About this task: Lines with the word "Expand" in them are the ones to copy from the records.
BEGIN Information shown
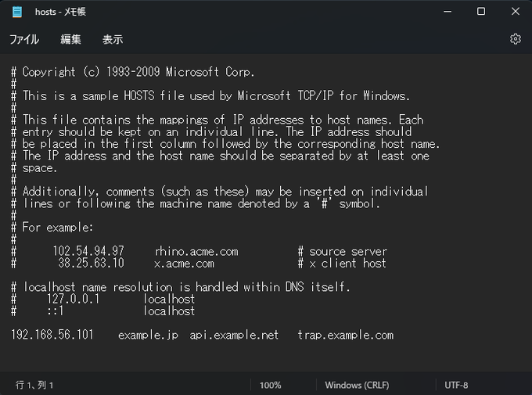Open the 表示 menu
The width and height of the screenshot is (532, 395).
pyautogui.click(x=113, y=39)
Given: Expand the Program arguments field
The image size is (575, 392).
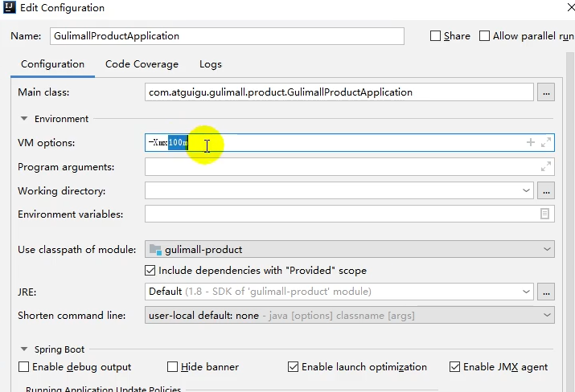Looking at the screenshot, I should 546,167.
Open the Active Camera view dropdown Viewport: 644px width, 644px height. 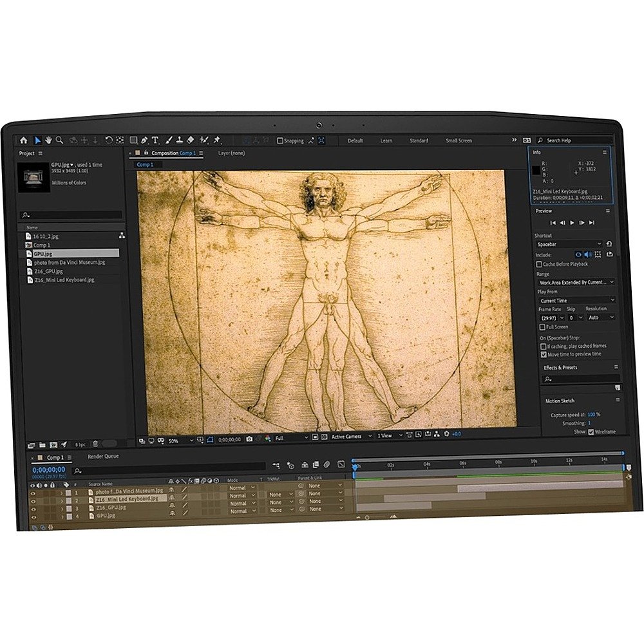[x=350, y=437]
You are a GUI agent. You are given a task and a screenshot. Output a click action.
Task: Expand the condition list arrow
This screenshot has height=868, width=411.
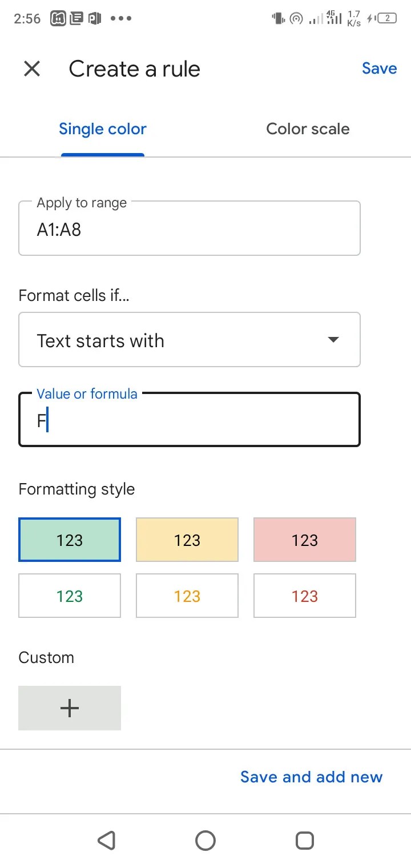coord(333,340)
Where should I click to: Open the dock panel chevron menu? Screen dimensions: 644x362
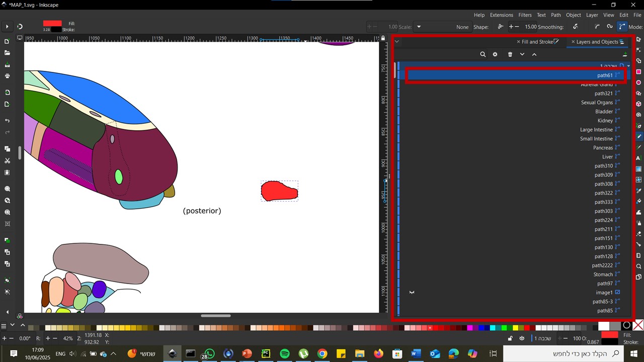click(x=396, y=42)
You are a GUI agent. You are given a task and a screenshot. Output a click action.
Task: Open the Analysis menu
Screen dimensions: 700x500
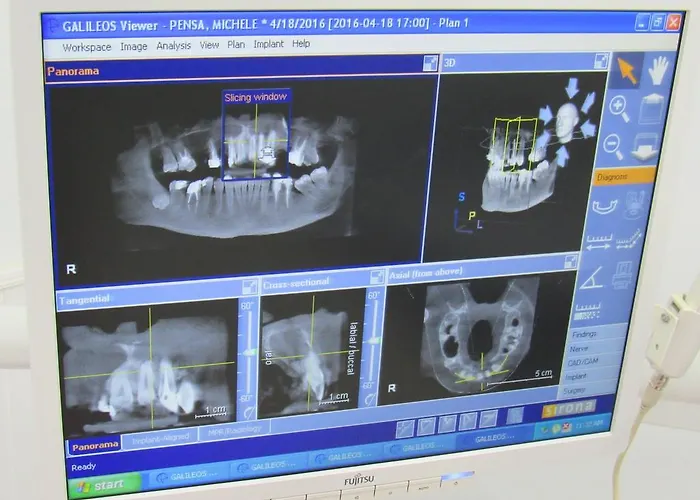tap(173, 46)
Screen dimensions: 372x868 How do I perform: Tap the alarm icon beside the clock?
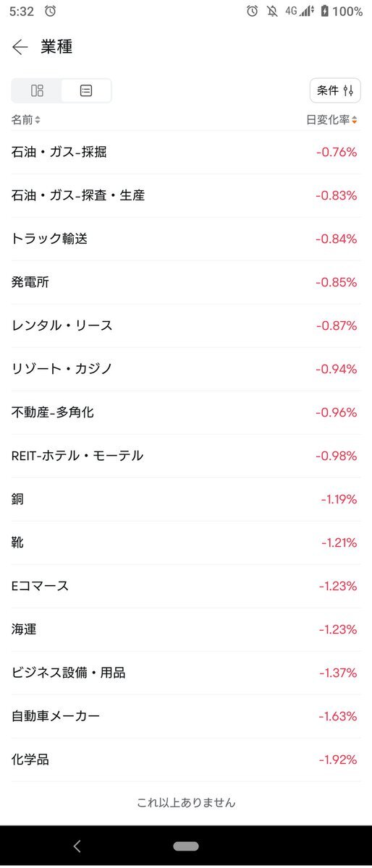(50, 11)
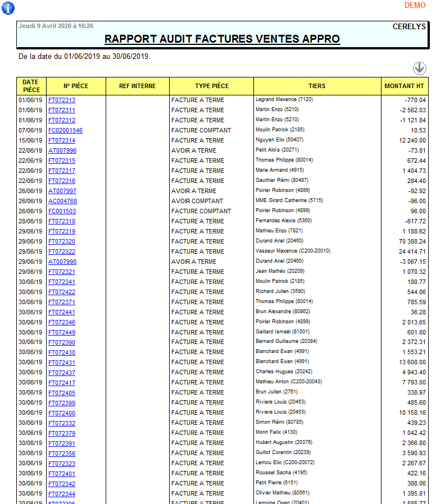
Task: Open credit note link AT007998
Action: pos(62,262)
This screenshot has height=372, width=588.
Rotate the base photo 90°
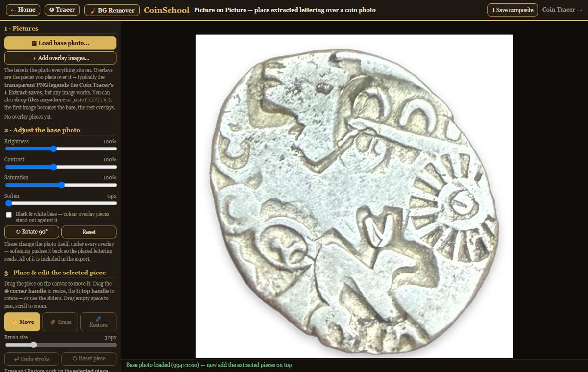tap(32, 232)
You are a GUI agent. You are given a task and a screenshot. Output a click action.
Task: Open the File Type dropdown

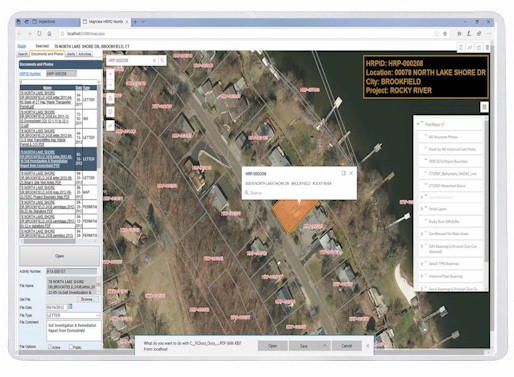coord(73,315)
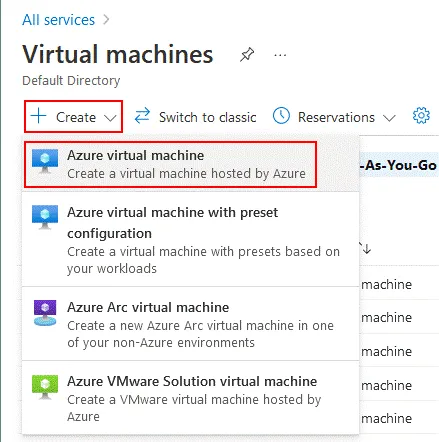Click the Switch to classic arrows icon

coord(142,115)
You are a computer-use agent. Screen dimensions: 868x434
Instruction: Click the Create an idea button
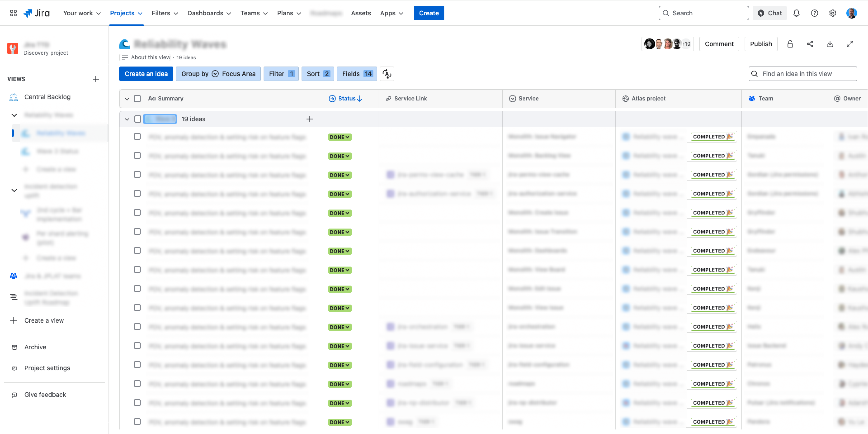click(x=146, y=74)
END Information shown
Expected answer:
Given: Expand the Program arguments field
Task: Expand the condition list arrow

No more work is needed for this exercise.